Defining customised loss functions...

In [6]:
def get_total_content_loss(nst, content, target_for_content):
    # Getting content, style and target features:
    content_features = nst.content_feature_extractor(content)
    target_features = nst.content_feature_extractor(target_for_content)

    
    # Initialising loss value:
    loss = tf.zeros(shape=())

    for layer in nst.content_layers:
        layer_output_for_content = content_features[layer]
        layer_output_for_target = target_features[layer]
        loss += nst.content_weight * nst.get_content_loss(layer_output_for_content, layer_output_for_target)

    return loss

#================================================
def get_total_style_loss(nst, style, target_for_style):
    # Getting content, style and target features:
    style_features = nst.style_feature_extractor(style)
    target_features = nst.style_feature_extractor(target_for_style)
    
    # Initialising loss value:
    loss = tf.zeros(shape=())

    for layer in nst.style_layers:
        layer_output_for_style = style_features[layer]
        layer_output_for_target = target_features[layer]
        loss += nst.style_weight * nst.get_style_loss(layer_output_for_style, layer_output_for_target)

● STATED EXERCISE: In the code excerpt above, what factor multiplies each layer's loss inside get_total_style_loss?

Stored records
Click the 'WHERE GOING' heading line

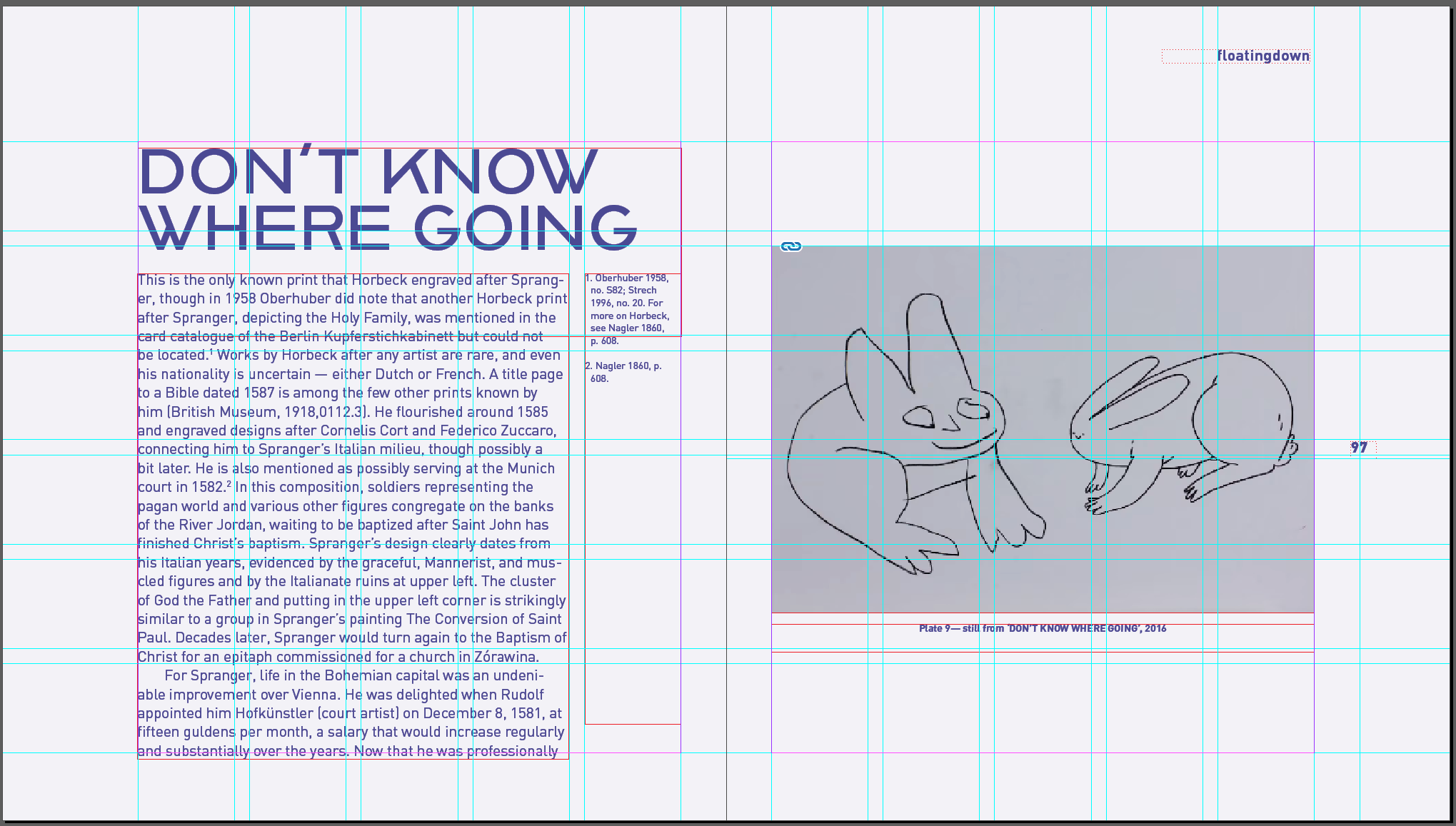click(387, 228)
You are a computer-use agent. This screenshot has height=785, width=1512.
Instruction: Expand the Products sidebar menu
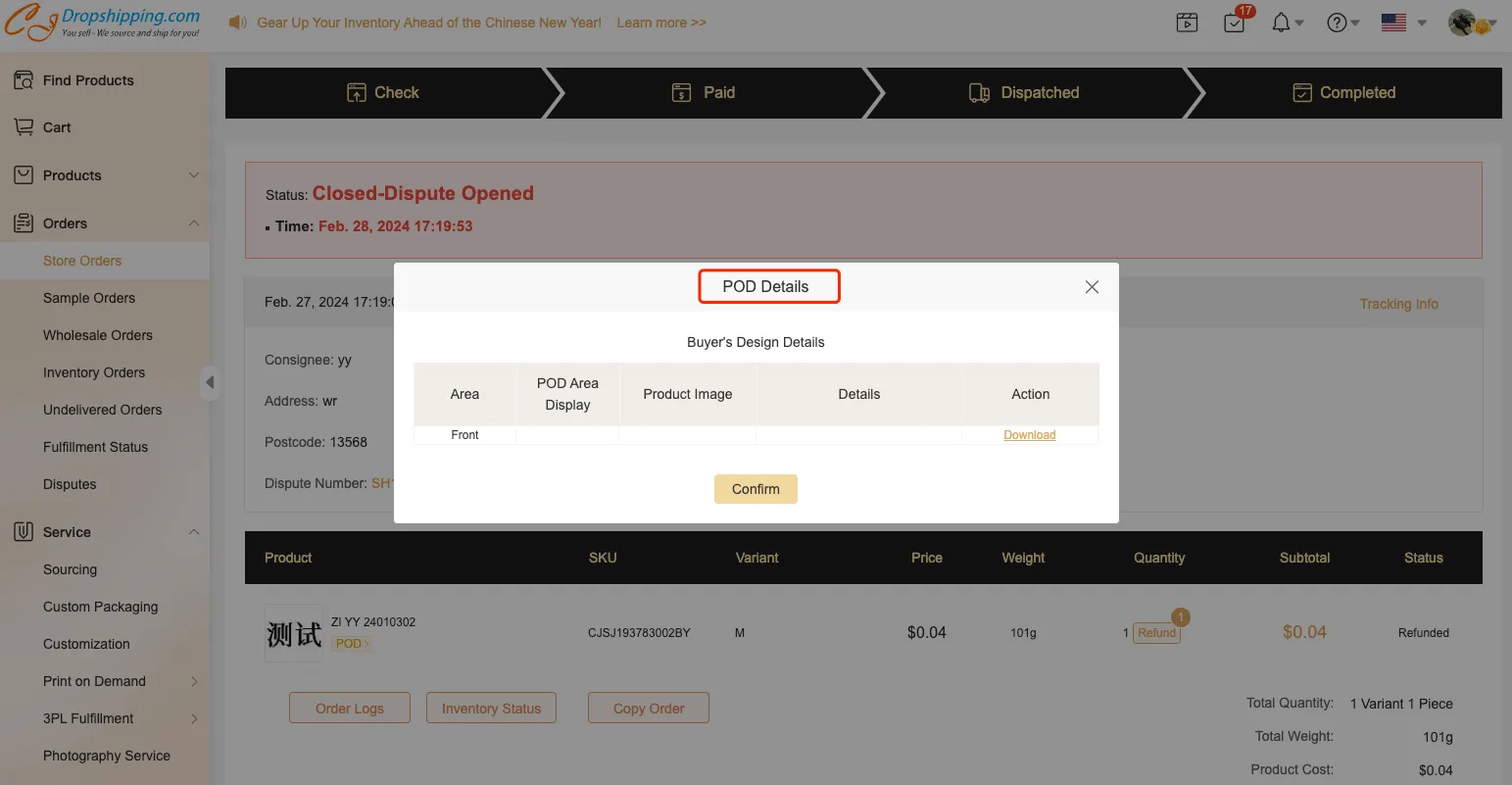[x=104, y=175]
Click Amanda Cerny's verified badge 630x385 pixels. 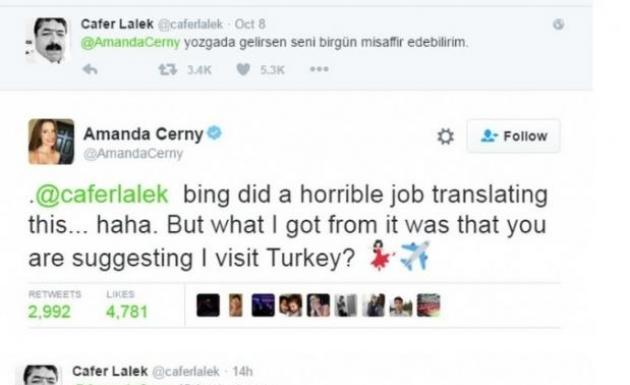coord(215,133)
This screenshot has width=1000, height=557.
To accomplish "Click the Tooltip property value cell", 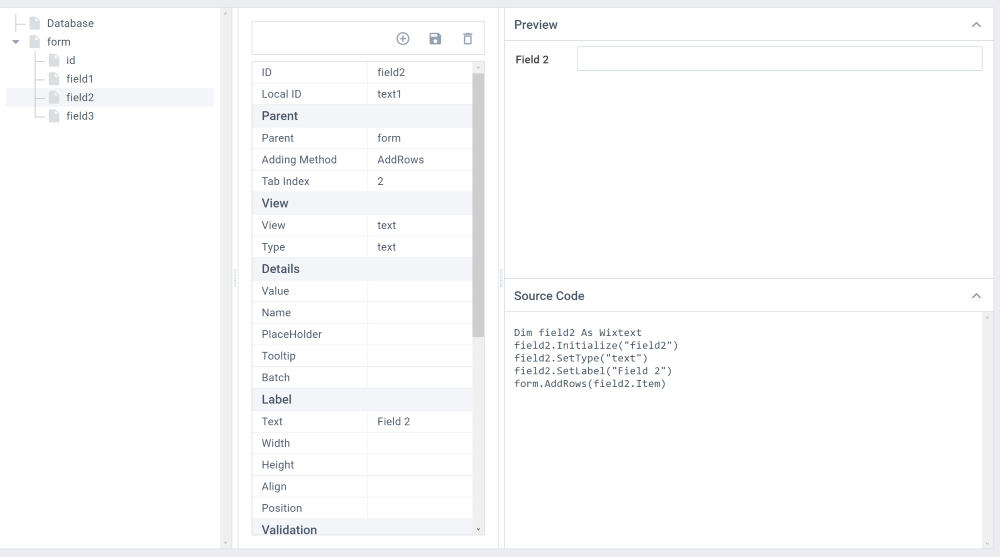I will point(419,356).
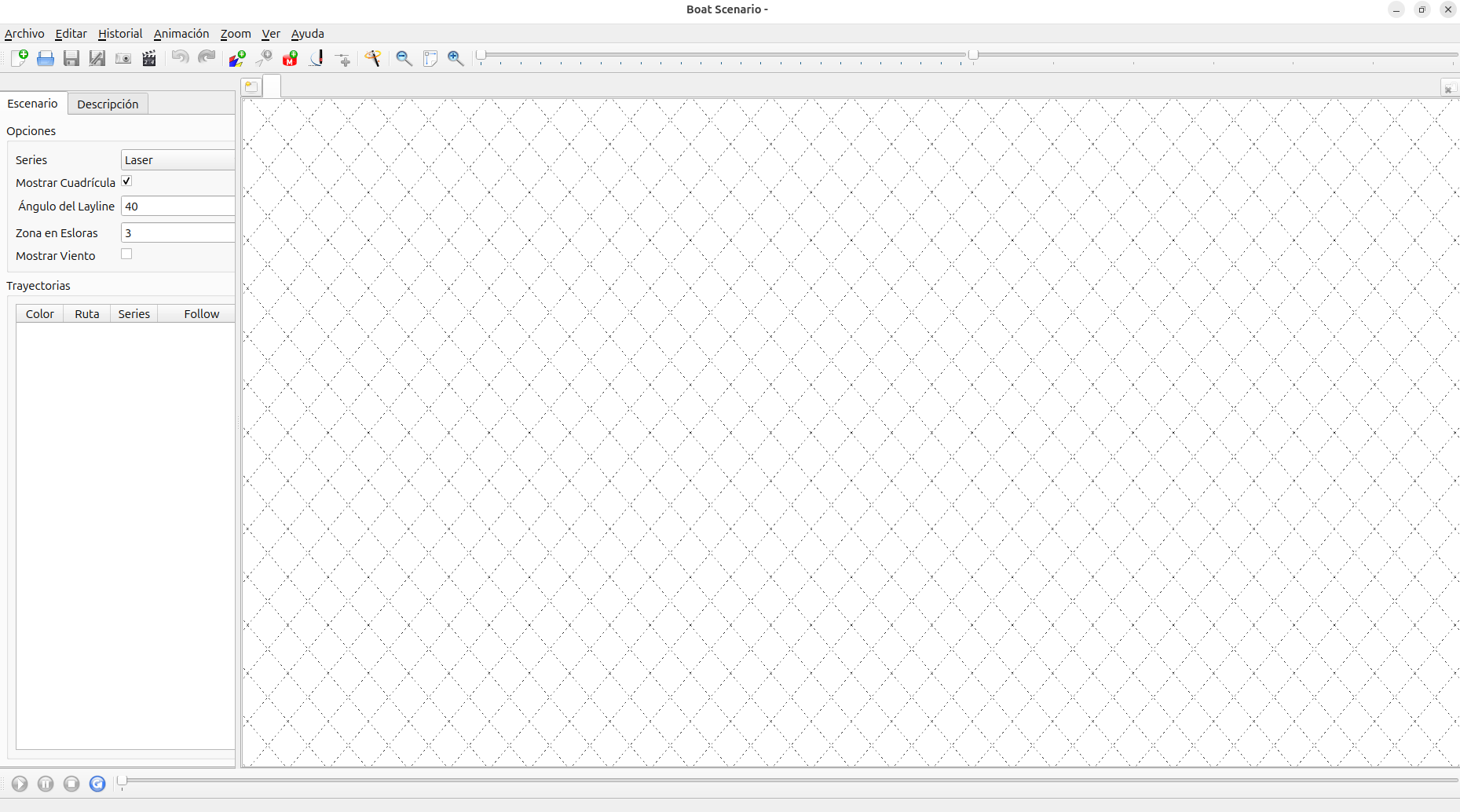Click the Print toolbar icon

46,58
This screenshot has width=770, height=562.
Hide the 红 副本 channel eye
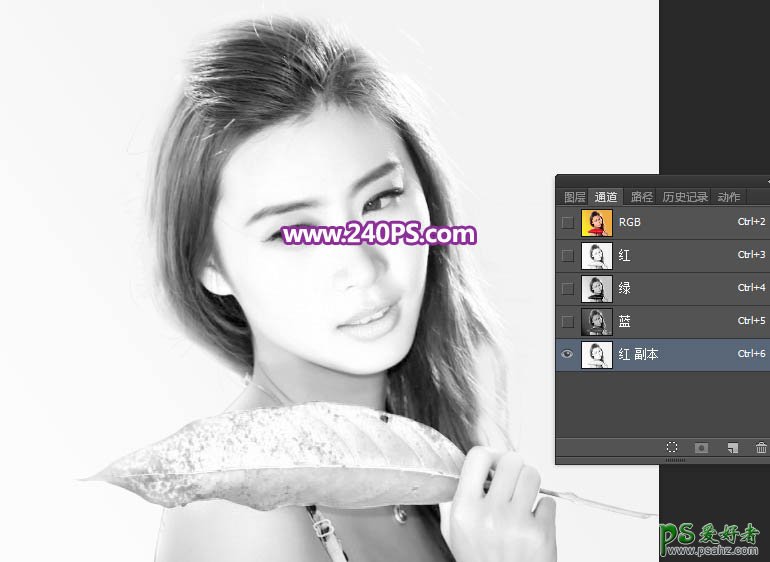(x=568, y=354)
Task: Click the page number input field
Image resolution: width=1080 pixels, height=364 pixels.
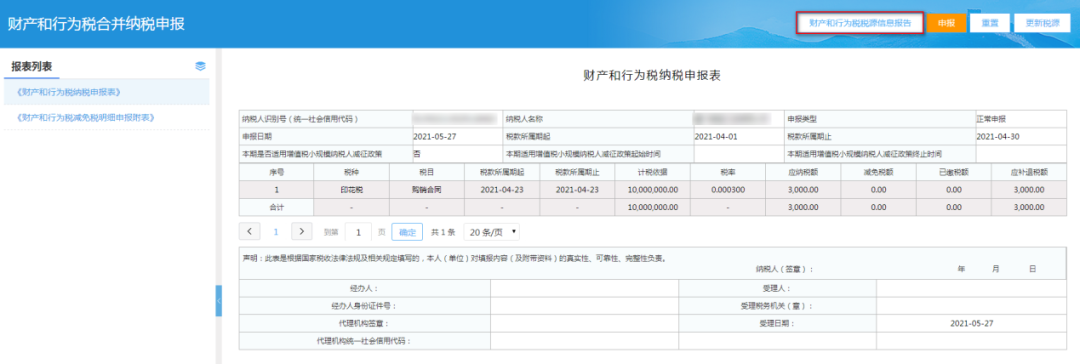Action: point(358,232)
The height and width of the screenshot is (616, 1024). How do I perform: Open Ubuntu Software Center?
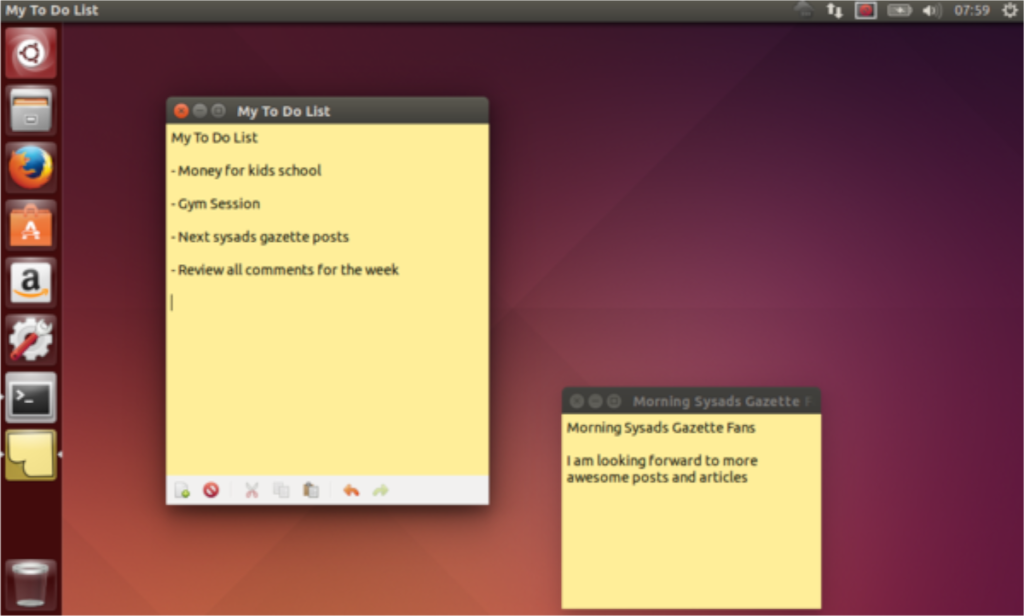click(x=30, y=225)
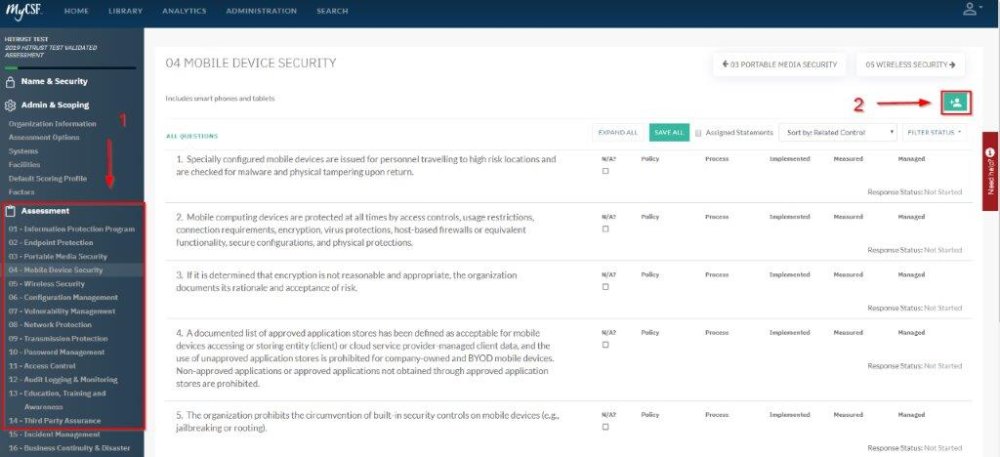Check N/A for question 1

(x=605, y=171)
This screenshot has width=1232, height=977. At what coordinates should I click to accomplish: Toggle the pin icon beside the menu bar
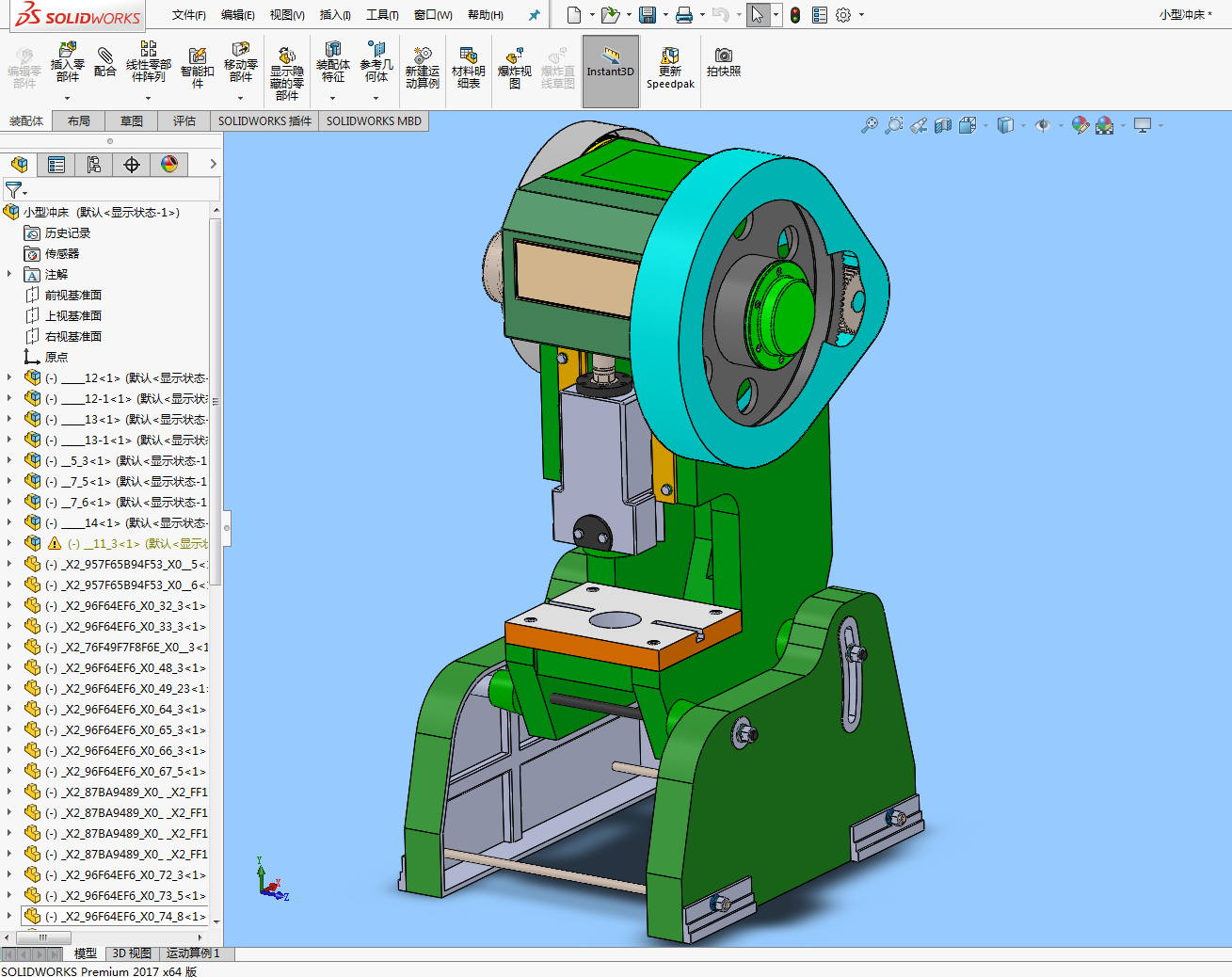coord(535,15)
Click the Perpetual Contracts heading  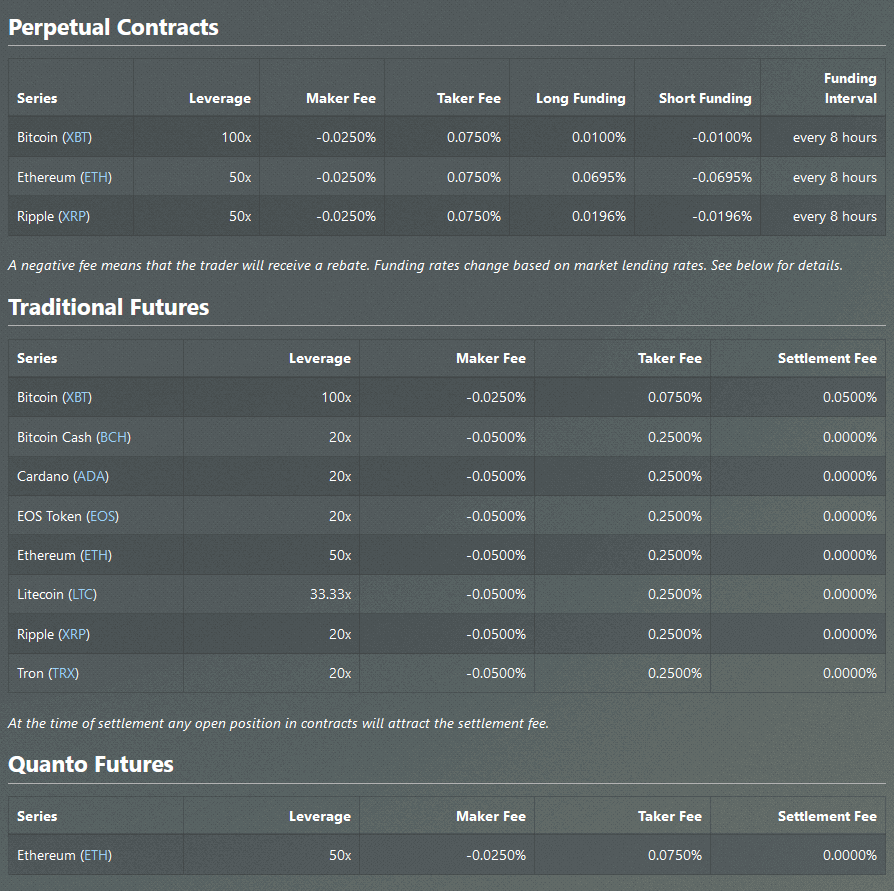coord(113,27)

● ANSWER TO THE PROBLEM: nst.style_weight